Crotone, vertenza lavoratori call center: Il sindaco vuole portarla a Roma

Crotone – Portare la vertenza Abramo a Roma e renderla prioritaria per il governo: questo l’obiettivo dichiarato dal sindaco di Crotone, Ugo Pugliese, e dalle rappresentanze sindacali, nel corso di un incontro con l’azienda che nei giorni scorsi ha annunciato il mancato rinnovo dei contratti a tempo determinato per 400 persone.
Il primo cittadino ha convocato i rappresentanti delle organizzazioni sindacali provinciali e regionali ed i vertici della società Abramo. All’incontro, che si è svolto al Comune, hanno partecipato la consigliera regionale Flora Sculco, l’assessore comunale alle Attività Produttive, Sabrina Gentile e il presidente di Confindustria Crotone, Michele Lucente. Per la società Abramo erano presenti il vice presidente Antonio Abramo, dal responsabile amministrativo Giovanni Pipita, il site manager Massimo Labonia. Presenti per le organizzazioni sindacali i segretari provinciali di Cgil, Cisl e Uil.
“Questa città non può permettersi di perdere neanche un posto di lavoro. Quanto sta avvenendo presso l’Abramo è un segnale preoccupante che non possiamo e non dobbiamo sottovalutare. È necessaria una interlocuzione con il Ministero e con il Governo” ha detto il sindaco Ugo Pugliese in apertura dell’incontro.

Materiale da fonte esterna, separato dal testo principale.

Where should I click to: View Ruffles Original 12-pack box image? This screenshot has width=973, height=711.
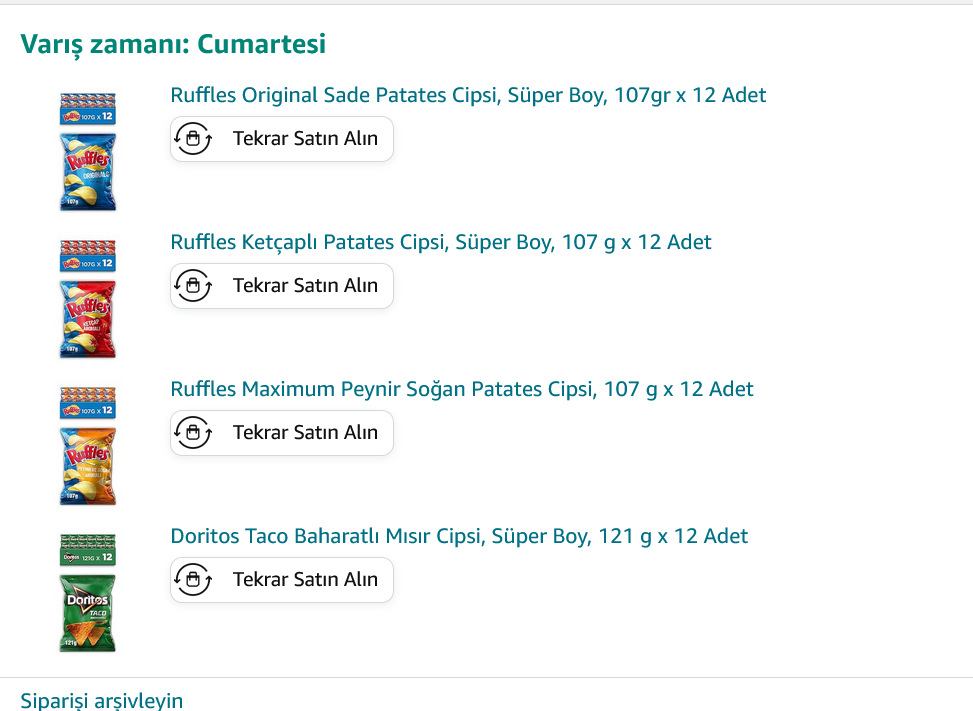pyautogui.click(x=88, y=108)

“L’azienda – ha sottolineato il primo cittadino – è una ricorsa economica e professionale irrinunciabile, e che anzi va tutelata e difesa”.
Pugliese “non ha nascosto ai presenti le difficoltà di dialogo con il Governo, difficoltà che si è presentata anche nella gestione di altri temi e problematiche del territorio. Il governo ed il ministero guidato da Di Maio sono le uniche sedi in cui il problema può essere discusso, gestito e risolto, ed è per questo che tutti i presenti hanno auspicato il superamento di divisioni anche a livello di rappresentanza parlamentare sul territorio. La società da parte sua – si legge nel comunicato – ha evidenziato le difficoltà dovute sia alla crisi del settore sia all’applicazione del decreto dignità. I committenti, purtroppo, preferiscono esternalizzare all’estero, penalizzando così le aziende italiane e in particolar modo quelle del Sud. I costi elevati inoltre non consentono di riassumere e neanche stabilizzare il personale”.

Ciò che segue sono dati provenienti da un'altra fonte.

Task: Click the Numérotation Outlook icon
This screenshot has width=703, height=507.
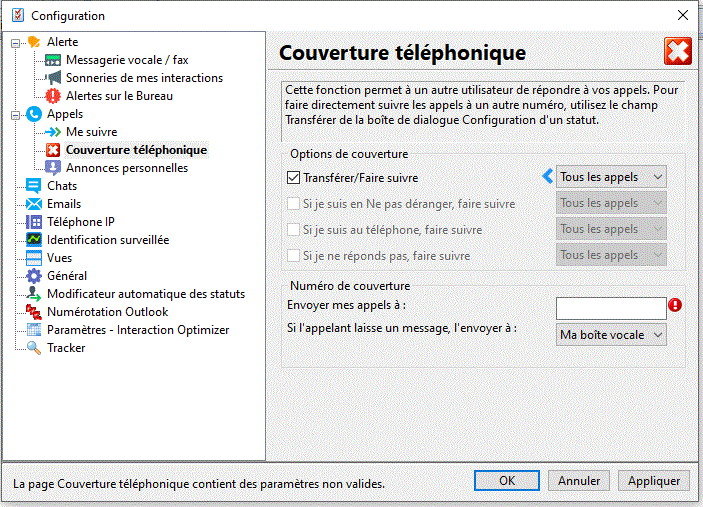Action: pyautogui.click(x=34, y=312)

“La comunità di intenti tra parti datoriali e sindacali – ha ricordato nel corso del suo intervento Michele Lucente – ha già in passato prodotto risultati importanti per il territorio, ed è per questo che si deve necessariamente fare squadra”.
Dello stesso avviso la consigliera regionale Flora Sculco che ha ribadito la disponibilità di sostenere “questa difficile ma importante battaglia che deve vedere – ha aggiunto – tutti uniti per difendere i posti di lavoro e per rilanciare l’attività di un’azienda che negli anni ha dimostrato solidità e serietà”.
Il sindaco della città di Pitagora ha intanto coinvolto l’Anci regionale in considerazione del fatto che la Calabria rappresenta uno dei poli più importanti nel settore dei call center. “Il tavolo che resterà permanente si è determinato nella necessità di un confronto immediato con il Ministero dello Sviluppo Economico e con il Governo, ed è per questo che il sindaco chiederà al Prefetto la convocazione di un tavolo di confronto con tutti gli attori per ottenere in tempi brevi un incontro presso il Ministero competente”.